City Atty. Blasts Council Panel’s Action on Housing

August 17, 2017 by · Leave a Comment 

City Attorney Mike Feuer issued a rare rebuke of some of his elected colleagues in Los Angeles Wednesday, decrying a City Council committee action that could lead to the delay or cancellation of an affordable housing complex in Boyle Heights.

Half of the 49 units at the complex would be set aside for the mentally ill or the homeless, and Feuer said more effort should be put into making the project happen.

Feuer, who rarely speaks out in opposition of City Council members, said, “We are in the midst of a homelessness crisis. Every leader, and every community, needs to be part of the solution. If there is any way this project can go forward, it should. My office stands ready to help make that happen.”

The project is being proposed by A Community of Friends, a nonprofit that builds housing for low-income and homeless people and operates 40 supportive housing complexes. The project, called Lorena Plaza, is planned for 3401 E. First St.

The Planning and Land Use Management Committee on Tuesday agreed with an appeal filed by the owners of a nearby shopping center, El Mercado de Los Angeles, which argued the project is in need of a phase 2 environmental impact report, in part because of an abandoned oil well on the property.
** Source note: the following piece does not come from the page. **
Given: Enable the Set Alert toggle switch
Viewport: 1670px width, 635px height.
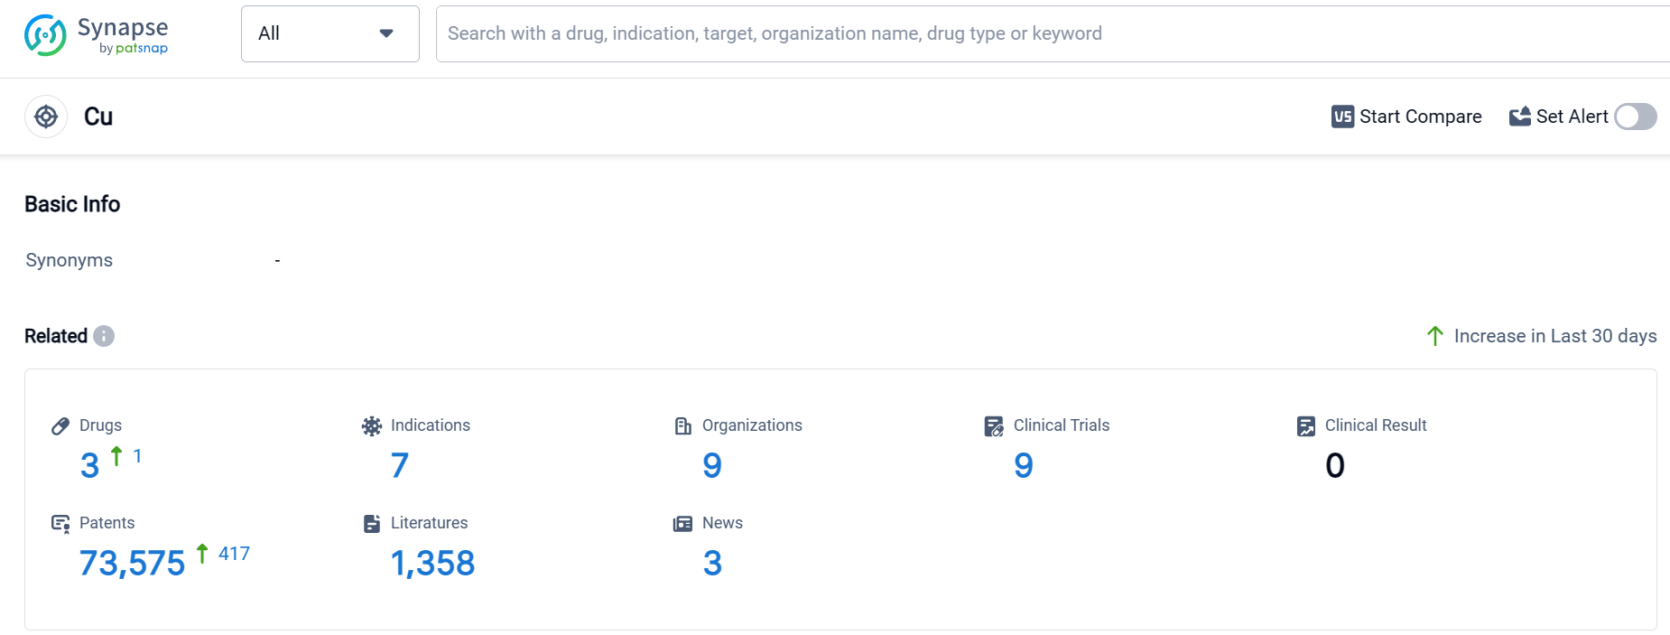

If approved by the full council, the action could delay or cancel the project, and also increase its costs.

Dora Gallo, CEO of A Community of Friends, told the committee she had met with the El Mercado and their representative eight times.

“At the last meeting, in January of this year, they made it very clear to me and my board member that their sole objection to Lorena Plaza is that we are providing housing for people with a mental health disability,” Gallo said.

“Council members, there is no merit to this appeal.”

Citing the oil well and a lack of soil tests by the developer, Councilman Jose Huizar moved that the committee approve the appeal, and none of the other committee members objected. The decision overturned one made by the director of the City Planning Department.

Huizar, who represents Boyle Heights, said, “I am extremely sensitive to the way that environmental factors impact the community’s health and quality of life. It is a community that historically has been burdened by the ill effects of heavy industry contamination and pollution.”

Huizar also said the fact the project would help mentally ill or the homeless had no bearing on the decision and defended his record of advocating for affordable housing, including his support of thousands of units of affordable housing in Boyle Heights.

“It’s not about NIMBYism. What’s before us today is about environmental review,” Huizar said.